Mass burial in Warsaw for 22 soldiers murdered by the communists
Twenty-two soldiers murdered by the communist authorities were buried in Warsaw's Powązki Military Cemetery on Sunday with military honours.
The soldiers, who served in various formations of Poland’s wartime underground armies and resistance, were seen by the Soviet-installed communist regime as threats to their rule.
They were tortured and murdered in the notorious Mokotów prison, and their bodies were buried in unmarked graves in a section of the military cemetery known as the Meadow.
As a result of painstaking detective and archaeological work carried out by the Institute of National Remembrance in 2012-17, their bodies were discovered, exhumed and identified.
In a service this afternoon, they were reburied in the same section of the military cemetery where their murderers dumped them.
This time, though, they were placed in a mausoleum specially built to honour the memories of the Unbroken Soldiers, those who continued to fight for an independent Poland after the start of the Soviet Union’s 44-year occupation.
The Pantheon Mausoleum of the Cursed and Unbroken Soldiers was unveiled four years ago when the first state funeral for victims of communist terror found at the Meadow took place.
Now though, the Institute of National Remembrance has announced that the mausoleum will be replaced after criticism that it resembles a bank of luggage lockers, that it is too modest and the remains of victims have to squeezed into unbefitting small cavities.
The state funeral ceremonies started with Holy Mass in the Polish Army Field Cathedral in Warsaw’s New Town, attended by members of the victims’ families, including the daughter of Witold Pilecki, as well as representatives of the state and patriotic organisations.
After this, the procession snaked its way through northern Warsaw, to reach the Powązki cemetery complex, where the soldiers’ remains were interred, accompanied by an honour guard and a military orchestra.
In a letter read out to those gathered, Prime Minister Mateusz Morawiecki said: “The dignified burial of the heroes of our freedom, victims of communism, is the symbolic end of the road of these patriots, murdered because they remained faithful to our homeland.
“Soldiers, your struggle ends today,” he added.
The 22 victims of communist terror either served in underground partisan armies, such the Home Army, National Armed Forces and Freedom and Independence, or they served in Polish forces abroad during the WWII or were involved in the anti-communist underground after the war.
Among them was Lieutenant Bronisław Chajęcki, a soldier of the Polish Army and the Home Army, who received Poland’s highest military honour, the Virtuti Militari.
After fighting in the Warsaw Uprising as a battalion commander, he was taken prisoner by the Germans, though he escaped and joined a partisan group.
Despite serving in the Polish People’s Army after the war, he was arrested in 1948 by the communist secret police and interrogated, during which his fingers were crushed in a safe door.
He was sentenced to death in 1952, and was executed in Mokotów prison a year later.
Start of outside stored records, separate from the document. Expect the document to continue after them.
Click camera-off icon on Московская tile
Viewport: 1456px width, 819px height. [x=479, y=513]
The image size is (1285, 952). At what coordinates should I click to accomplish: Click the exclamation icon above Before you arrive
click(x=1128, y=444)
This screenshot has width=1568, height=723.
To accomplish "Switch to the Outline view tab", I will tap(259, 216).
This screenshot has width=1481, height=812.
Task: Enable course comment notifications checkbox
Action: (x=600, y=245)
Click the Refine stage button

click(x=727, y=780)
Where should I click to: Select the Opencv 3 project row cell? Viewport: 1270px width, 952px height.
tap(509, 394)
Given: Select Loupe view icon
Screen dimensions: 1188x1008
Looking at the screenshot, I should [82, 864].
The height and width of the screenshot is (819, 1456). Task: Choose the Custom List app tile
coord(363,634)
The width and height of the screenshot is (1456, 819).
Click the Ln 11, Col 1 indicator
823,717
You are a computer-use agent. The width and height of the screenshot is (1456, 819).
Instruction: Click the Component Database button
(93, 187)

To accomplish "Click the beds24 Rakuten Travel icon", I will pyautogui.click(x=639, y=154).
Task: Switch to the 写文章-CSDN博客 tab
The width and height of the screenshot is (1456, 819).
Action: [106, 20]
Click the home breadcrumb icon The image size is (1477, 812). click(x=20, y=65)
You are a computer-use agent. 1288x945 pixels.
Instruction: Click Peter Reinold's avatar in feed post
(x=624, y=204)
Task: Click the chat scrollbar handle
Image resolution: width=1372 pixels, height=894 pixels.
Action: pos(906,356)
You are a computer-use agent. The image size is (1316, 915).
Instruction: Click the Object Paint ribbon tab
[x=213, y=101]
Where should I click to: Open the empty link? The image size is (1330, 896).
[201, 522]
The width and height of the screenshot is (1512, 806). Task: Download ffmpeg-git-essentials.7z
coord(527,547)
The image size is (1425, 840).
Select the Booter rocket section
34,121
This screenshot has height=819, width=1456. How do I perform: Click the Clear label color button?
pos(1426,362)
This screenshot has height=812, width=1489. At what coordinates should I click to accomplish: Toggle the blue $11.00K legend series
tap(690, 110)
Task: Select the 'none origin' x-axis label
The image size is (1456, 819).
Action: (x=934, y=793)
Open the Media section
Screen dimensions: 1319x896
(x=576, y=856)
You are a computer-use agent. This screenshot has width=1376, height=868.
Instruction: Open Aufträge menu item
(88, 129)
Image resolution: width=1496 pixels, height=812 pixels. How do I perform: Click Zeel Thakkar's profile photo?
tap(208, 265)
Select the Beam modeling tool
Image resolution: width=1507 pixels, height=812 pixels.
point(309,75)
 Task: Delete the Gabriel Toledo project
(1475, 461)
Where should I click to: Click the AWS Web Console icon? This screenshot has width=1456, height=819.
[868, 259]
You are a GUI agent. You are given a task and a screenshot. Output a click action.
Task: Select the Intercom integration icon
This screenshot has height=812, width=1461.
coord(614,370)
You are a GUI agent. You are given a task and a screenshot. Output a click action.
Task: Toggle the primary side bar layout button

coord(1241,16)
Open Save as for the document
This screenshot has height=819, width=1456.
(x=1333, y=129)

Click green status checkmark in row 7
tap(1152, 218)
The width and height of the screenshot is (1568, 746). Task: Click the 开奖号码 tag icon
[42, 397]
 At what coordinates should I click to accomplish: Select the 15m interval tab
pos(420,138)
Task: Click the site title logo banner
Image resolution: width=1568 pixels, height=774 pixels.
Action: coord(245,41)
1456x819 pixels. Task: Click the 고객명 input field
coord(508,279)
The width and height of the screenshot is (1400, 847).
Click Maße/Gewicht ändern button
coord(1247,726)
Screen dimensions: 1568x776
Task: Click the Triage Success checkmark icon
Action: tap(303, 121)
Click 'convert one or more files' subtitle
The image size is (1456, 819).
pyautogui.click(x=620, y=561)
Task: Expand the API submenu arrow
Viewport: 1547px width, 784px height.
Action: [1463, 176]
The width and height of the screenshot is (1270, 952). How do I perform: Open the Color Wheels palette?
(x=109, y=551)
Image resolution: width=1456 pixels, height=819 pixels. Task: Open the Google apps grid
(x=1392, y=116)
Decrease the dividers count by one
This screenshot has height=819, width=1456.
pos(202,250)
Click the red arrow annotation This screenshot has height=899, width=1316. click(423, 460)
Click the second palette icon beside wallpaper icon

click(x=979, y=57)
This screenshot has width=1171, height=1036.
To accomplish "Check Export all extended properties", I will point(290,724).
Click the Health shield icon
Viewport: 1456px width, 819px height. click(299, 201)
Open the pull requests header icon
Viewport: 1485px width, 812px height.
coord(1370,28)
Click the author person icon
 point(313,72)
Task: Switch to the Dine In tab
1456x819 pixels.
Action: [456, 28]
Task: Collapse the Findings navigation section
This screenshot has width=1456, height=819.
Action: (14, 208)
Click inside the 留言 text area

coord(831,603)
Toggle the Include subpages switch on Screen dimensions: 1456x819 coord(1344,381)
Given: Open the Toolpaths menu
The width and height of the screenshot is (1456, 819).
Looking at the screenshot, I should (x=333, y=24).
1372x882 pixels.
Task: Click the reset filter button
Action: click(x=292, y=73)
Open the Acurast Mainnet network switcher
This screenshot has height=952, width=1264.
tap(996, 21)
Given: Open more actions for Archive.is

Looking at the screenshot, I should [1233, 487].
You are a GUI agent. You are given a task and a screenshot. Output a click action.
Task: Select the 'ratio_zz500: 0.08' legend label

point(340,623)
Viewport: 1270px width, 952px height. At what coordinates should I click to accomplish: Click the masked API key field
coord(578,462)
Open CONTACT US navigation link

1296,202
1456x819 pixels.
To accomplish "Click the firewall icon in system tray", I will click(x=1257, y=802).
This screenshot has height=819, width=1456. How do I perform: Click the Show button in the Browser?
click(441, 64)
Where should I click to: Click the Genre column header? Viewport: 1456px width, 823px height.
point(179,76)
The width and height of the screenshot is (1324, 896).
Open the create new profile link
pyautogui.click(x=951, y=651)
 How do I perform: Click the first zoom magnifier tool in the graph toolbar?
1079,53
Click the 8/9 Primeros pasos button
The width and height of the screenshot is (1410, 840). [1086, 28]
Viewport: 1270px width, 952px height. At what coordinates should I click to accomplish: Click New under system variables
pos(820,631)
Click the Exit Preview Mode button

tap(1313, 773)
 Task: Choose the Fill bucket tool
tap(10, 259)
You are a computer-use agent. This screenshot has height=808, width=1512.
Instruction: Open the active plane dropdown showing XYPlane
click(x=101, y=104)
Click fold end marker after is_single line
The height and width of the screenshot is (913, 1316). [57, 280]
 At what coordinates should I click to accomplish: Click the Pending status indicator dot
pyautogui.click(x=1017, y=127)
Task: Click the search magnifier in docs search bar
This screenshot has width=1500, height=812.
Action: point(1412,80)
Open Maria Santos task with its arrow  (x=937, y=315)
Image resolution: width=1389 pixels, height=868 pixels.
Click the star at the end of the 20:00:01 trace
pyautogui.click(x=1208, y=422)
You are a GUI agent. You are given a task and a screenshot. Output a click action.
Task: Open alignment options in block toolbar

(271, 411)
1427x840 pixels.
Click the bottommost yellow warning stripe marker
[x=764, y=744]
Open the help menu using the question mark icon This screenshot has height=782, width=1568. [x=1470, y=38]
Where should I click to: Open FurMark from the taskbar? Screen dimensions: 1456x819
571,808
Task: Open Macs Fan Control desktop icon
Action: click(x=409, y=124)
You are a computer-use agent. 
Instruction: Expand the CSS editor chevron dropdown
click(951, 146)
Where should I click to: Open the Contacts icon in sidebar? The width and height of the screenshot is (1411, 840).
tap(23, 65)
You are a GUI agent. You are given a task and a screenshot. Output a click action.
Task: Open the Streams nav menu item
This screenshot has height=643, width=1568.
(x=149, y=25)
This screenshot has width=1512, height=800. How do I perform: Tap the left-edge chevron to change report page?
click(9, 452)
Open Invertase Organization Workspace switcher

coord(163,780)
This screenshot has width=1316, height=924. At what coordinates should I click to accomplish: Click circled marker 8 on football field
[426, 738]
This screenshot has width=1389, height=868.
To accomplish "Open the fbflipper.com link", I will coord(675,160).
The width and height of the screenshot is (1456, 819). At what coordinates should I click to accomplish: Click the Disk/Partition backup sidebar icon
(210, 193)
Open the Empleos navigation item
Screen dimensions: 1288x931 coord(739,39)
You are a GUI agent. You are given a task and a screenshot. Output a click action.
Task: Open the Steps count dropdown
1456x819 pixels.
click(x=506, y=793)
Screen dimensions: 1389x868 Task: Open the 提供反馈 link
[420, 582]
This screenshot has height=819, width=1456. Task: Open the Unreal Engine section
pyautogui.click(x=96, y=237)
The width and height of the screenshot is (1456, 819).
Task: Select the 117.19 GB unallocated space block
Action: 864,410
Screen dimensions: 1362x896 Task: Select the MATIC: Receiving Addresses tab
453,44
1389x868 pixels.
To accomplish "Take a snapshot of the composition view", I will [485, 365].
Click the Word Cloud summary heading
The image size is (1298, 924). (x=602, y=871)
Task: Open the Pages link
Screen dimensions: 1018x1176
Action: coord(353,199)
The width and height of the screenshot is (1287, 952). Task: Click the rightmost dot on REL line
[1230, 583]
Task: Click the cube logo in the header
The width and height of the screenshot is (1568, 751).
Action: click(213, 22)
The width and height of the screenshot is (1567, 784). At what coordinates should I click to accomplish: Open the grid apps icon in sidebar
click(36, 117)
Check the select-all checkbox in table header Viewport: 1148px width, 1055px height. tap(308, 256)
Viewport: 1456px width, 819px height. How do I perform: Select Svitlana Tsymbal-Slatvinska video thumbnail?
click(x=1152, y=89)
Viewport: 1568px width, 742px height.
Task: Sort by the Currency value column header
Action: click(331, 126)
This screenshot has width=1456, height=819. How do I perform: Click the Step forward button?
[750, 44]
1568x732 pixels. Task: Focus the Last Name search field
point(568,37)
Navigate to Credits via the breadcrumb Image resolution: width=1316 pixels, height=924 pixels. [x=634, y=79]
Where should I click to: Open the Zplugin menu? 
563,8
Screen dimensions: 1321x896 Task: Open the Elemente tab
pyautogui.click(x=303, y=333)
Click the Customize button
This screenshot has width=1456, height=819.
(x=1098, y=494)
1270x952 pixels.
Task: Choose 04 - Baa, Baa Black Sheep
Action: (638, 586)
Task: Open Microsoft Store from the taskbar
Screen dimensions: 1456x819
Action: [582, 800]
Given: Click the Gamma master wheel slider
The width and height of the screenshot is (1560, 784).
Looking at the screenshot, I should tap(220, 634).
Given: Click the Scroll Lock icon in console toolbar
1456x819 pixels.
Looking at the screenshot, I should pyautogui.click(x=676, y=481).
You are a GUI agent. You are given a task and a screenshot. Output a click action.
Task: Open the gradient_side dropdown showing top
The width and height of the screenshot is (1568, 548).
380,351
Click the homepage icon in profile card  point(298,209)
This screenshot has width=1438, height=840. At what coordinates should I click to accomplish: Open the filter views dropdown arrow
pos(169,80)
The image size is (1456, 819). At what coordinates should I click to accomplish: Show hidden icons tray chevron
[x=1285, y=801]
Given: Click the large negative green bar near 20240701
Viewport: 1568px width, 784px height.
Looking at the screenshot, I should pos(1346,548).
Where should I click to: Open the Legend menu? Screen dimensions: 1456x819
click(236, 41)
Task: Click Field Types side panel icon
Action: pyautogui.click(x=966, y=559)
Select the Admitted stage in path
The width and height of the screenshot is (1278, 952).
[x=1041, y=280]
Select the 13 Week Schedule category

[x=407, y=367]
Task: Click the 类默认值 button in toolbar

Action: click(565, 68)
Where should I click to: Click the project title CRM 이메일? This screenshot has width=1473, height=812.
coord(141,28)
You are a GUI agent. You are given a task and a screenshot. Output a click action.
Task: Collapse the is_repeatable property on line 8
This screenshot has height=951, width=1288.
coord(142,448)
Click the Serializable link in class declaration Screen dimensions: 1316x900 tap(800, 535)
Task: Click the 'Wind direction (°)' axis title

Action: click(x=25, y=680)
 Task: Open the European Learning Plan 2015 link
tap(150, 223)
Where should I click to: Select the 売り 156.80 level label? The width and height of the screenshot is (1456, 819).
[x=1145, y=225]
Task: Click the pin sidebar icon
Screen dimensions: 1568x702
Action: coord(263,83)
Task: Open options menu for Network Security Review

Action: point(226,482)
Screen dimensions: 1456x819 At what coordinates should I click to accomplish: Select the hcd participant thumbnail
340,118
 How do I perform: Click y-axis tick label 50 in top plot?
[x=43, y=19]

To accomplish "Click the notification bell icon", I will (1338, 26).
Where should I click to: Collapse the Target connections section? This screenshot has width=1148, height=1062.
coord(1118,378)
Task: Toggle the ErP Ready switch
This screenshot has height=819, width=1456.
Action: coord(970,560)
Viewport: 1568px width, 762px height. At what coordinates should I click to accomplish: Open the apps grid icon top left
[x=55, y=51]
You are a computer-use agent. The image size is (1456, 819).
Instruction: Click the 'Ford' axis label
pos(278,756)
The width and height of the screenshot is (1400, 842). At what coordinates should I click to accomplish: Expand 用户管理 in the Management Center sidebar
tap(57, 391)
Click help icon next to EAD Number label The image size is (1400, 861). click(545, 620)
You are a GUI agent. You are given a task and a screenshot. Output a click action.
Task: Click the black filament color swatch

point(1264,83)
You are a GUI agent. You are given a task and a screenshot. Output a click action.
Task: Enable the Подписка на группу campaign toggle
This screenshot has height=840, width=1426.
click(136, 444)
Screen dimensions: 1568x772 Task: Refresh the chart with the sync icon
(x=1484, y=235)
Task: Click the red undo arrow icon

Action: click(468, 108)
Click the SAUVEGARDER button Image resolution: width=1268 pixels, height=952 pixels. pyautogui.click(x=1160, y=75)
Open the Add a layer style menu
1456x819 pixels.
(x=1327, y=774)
His body was discovered in the Meadow during exhumation work in 2013.
It is estimated that the total number of victims of communist crimes in Poland after the war is around 50,000. Many of these people were murdered by the secret police with a shot to the back of the heard and buried in unmarked graves all around the country.
The Meadow in Warsaw is just one burial site, though a large and important one.
After Stalin’s death in 1953 and a slowdown in the intensity of communist repression, the authorities set about covering up their crimes. At the military cemetery in Warsaw, the graves were covered with a metre-deep layer of soil and rubble.
Later, in the 1980s, communist dignitaries were buried directly on top of the graves in a further attempt to hide the crimes. Some of the perpetrators were buried there, in some cases directly on top of their victims.
Exhumations at the site started in July 2012 and carried on until 2017. The project to find and identify the victims on the Meadow involved anthropologists, archaeologists, geneticists and forensic scientists.
As the research team slowly unearthed the site’s gloomy secrets, the shocking discoveries captivated public attention.
The excavated remains were subjected to DNA testing and the results were matched against genetic data collected in the Polish Genetic Database of Victims of Totalitarianism.
More than a thousand bones were discovered that belong to an estimated 300 people. Of these, the identities of 71 victims have been confirmed.
The remains discovered included those of well-known unbroken soldiers Major Zygmunt Szendzielarz and Major Hieronim Dziekutowski.
Although the project aims to restore the memory and dignity of all the victims of this period of communist terror, there are huge expectations that the remains of perhaps Poland’s greatest wartime hero Witold Pilecki will be found.
Pilecki volunteered for a mission that involved him being arrested by the Germans and sent to Auschwitz. While there he set up a secret resistance group and gathered information for the Western Allies about atrocities at the camp.
He was interrogated, tortured and murdered in Mokotów prison at the same time as many of those buried on the Meadow, and it is widely believed that his body was also buried there.